My unofficial research indicates that for every plaintiffs' lawyer in the employment arena, there are probably 50 defendants' lawyers. And I think that is conservative. The ratio probably is more like 1:100. Plaintiffs' employment lawyers usually are solo practitioners or they work in a small shop of three to five lawyers. Employment defense lawyers tend to work in big firms, with 50 lawyers or more. Who do you think has more pull and resources?
Here is an even bigger kick in the pants for American workers: Discrimination usually is governed by federal laws, so that means employment cases almost always are heard in U.S. courts. Federal judges are appointed at the presidential level, so they tend to come from large, politically connected law firms. And what kind of clients do those firms tend to represent in the employment arena?
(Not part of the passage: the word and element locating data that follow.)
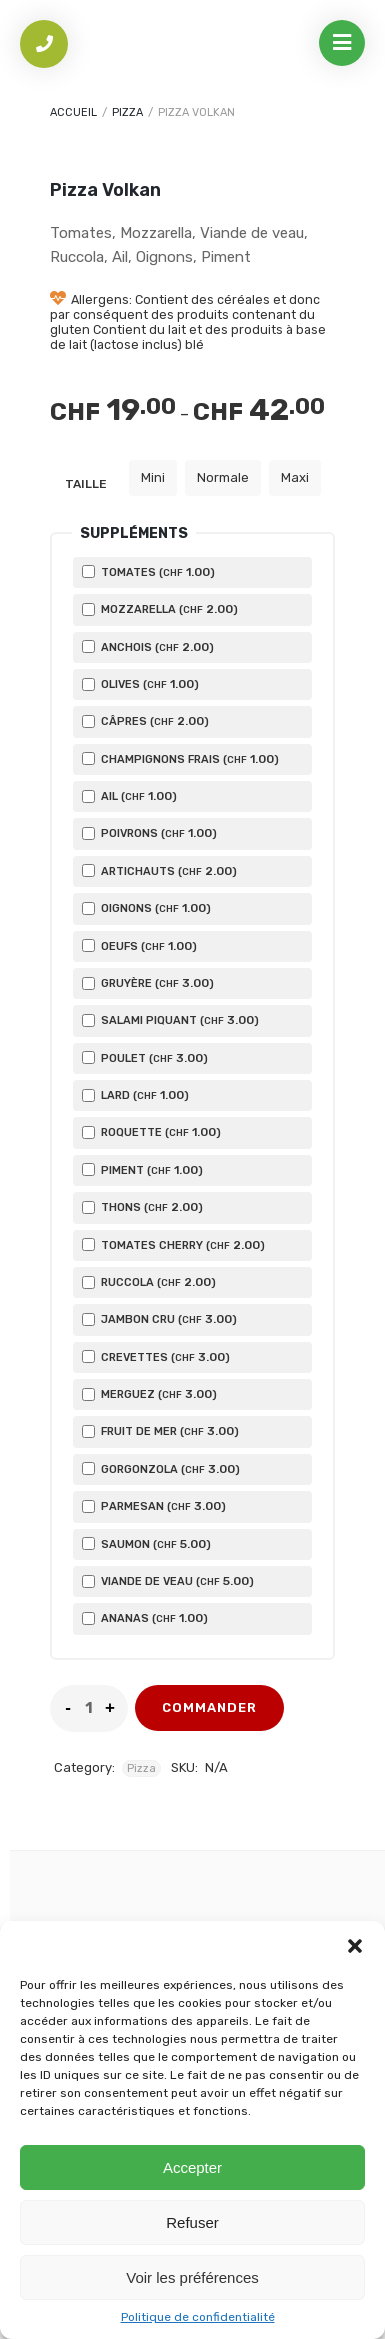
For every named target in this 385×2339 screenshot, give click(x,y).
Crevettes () (156, 1357)
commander (209, 1707)
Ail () (129, 796)
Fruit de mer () (160, 1431)
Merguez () (149, 1394)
They represent employers-- the bigger, the better because big companies tend to generate lots of discrimination cases, and that means more cash for the lawyers.
Newt defenders might say he didn't mean that the poor should literally strive to own their jobs; he was talking in a figurative sense. But Americans don't "own" their jobs in any sense of the word. They don't even "rent" their jobs. Remember, most Americans can be fired for "a good reason, a bad reason, or no reason at all." I'm not an expert on tenant/landlord law, but I suspect even the lowliest of renters have more protections than that:
When Newt Gingrich says Americans need to learn how to "own" their jobs, he is full of elephant feces. If you are in a union, you have some protections on the job. But you essentially pay dues in order to "own" union membership and the protection it affords; you don't "own" a job.
Is Newt Gingrich, in a roundabout way, advocating union membership? I doubt it.